Because It's There
by
Seconded this summer by Mark Jenkins, Jon Krakauer outdistanced G. Weston de Walt in assessing survivor’s guilt and blame games in the May 1996 Everest disaster. Walter Bonatti had assessed 1954 on K2 (second of the remote Kashmir Pakistan Karakorams), while Peter Zuckerman, Gerard “Ger”/”Gerry” McDonnell’s brother-in-law Damien O’Brien, Marco Confortola, Wilco van Rooijen, Ed Viesturs and Graham Bowley have written their versions of the August 2008 catastrophe on that latter peak, now cobbled into The Summit.
For authenticity on the reconstructions near Switzerland’s Eiger that form a lion’s share of the film, director-producer Nick Ryan relied on climbers, Sherpas and other support people physically present at the event (with the telling non-cooperation of the Korean team leader). Mixing scripted material with archival and aerial shots, stills and movies taken during the assault, voice records, after-the-fact interviews plus others videoed by the central subject’s family, he fleshes out the hour and two-thirds.
The result is homage to thirty-seven-year-old McDonnell and the ten others who perished (in addition to three seriously hurt and/or frostbitten) in that worst day on the world’s second highest but first most dangerous mountain, from whose top more than one in four does not descend alive. As in the more publicized Nepal fiasco, what happened here, and why, remains controversial, innocence and guilt, heroism and cowardice doled out depending on the teller. What emerges from the claims, counterclaims and disclaimers is that, while faulty judgment in the face of simple bad luck played a not inconsiderable rôle, other factors came into play.
In the background are indications, even accusations, of inexperience, overcrowding, hubris, vainglory, greed and condescending misuse of local guides and porters, This, and by implication, condemnation of the commercialization of the once romantic, gentlemanly amateur, sometimes solitary sport of mountaineering.
Disaster struck on a day described as perfect, a once-in-a-century weather window. On the ascent a Serbian climber fell to his death, followed by another fatal accident to a member of the French team, as others, including the Americans, turned back because a late start had not allowed enough time. Two dozen, however, continued on from final Camp IV despite mishaps like an ill-considered placement of safety ropes and the always-present threat of avalanche from an enormous overhang ice-ridge serac above the Bottleneck rock gully.
Nearly stereotypical in his bonhomie, tales and songs, Alaska-based Ger became that day the first Irishman to scale K2 aka Godwin-Austen. Alongside was Nepali friend Pemba Gyalje Sherpa, equally a professional mountaineer rather than a porter, who brought down with him Ger’s satellite phone and camera.
Numbers among those who sought the summit and those who remained at lesser heights as backup or comprised the following day’s rescue mission, film-recorded what they experienced and, often for a price, made the footage available.

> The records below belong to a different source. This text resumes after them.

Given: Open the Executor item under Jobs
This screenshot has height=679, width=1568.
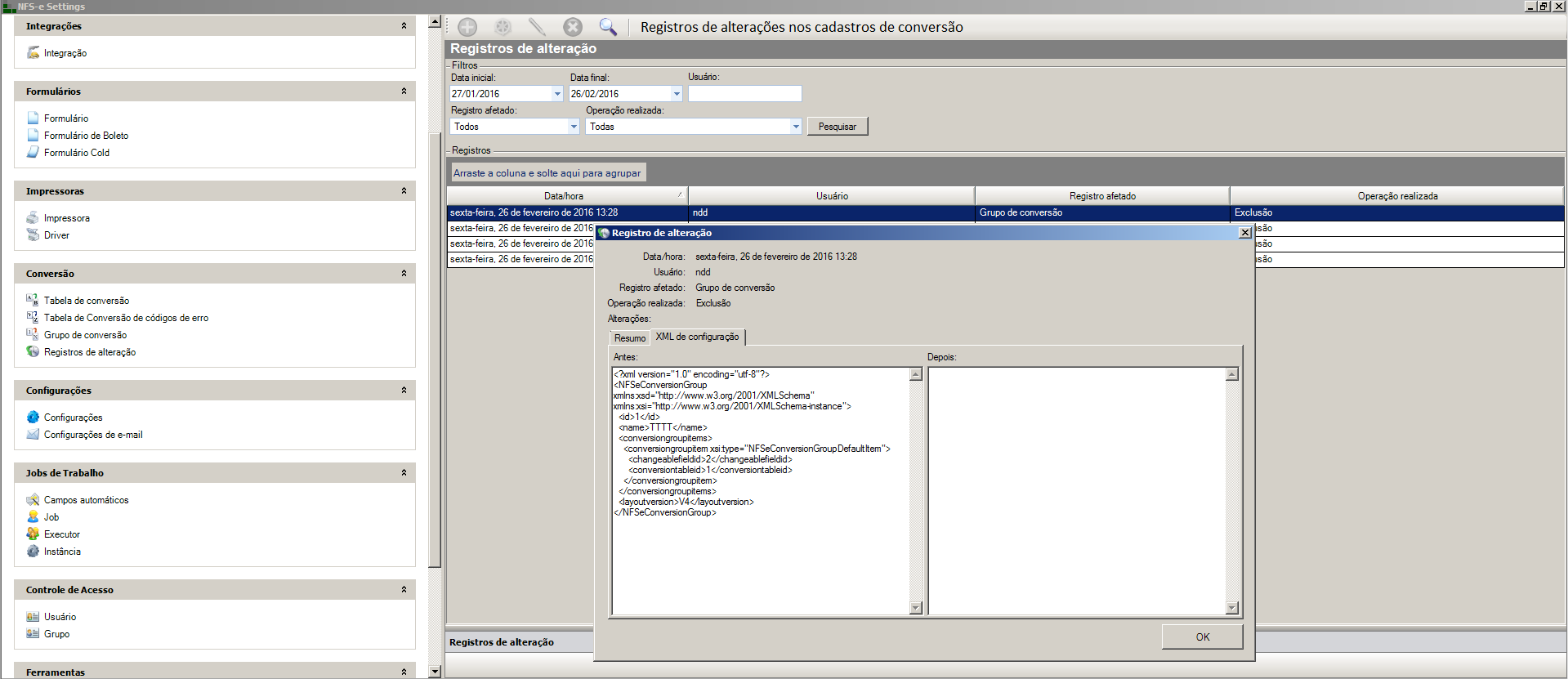Looking at the screenshot, I should (x=61, y=534).
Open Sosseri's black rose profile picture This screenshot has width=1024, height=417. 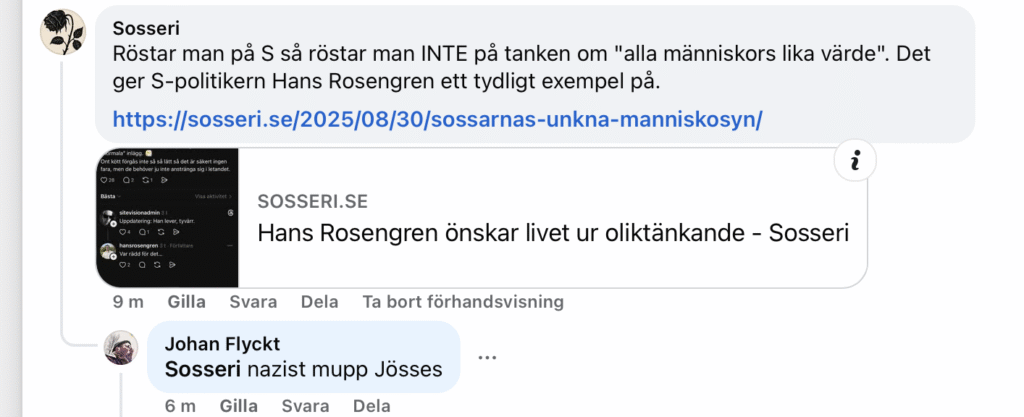63,32
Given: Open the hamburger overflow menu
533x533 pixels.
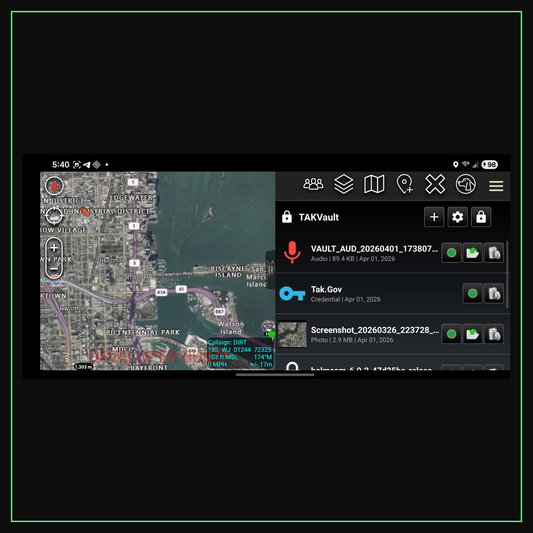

In the resulting assemblage of materials and sources, it is not always clear what is what, when and from where, nor, though speakers are identified on first appearance, is it certain who it is offering whatever opinion. Which screen person is an actor, which real? Like many other current cluttered non-fiction films, and indeed like the trophy-seeker-overburdened 8,000-meter peaks themselves, The Summit would have been better for pruning. A sharpening starkness would have served the mountain’s and its story’s majesty, even if “we had an incredible amount of material, and many strands and stories which we could use.”
Darkness trapped eight climbers on a face in the mythic “death zone,” a couple bloodied and agonizingly visible from below in early-light zoom. Bodies were left there, frozen solid for ever, or brought down or, in Ger’s case, never found. His loved ones are the end focus and last word, as, believing he sacrificed himself -- “That’s how he was” -- they seek to unravel reasons and truth.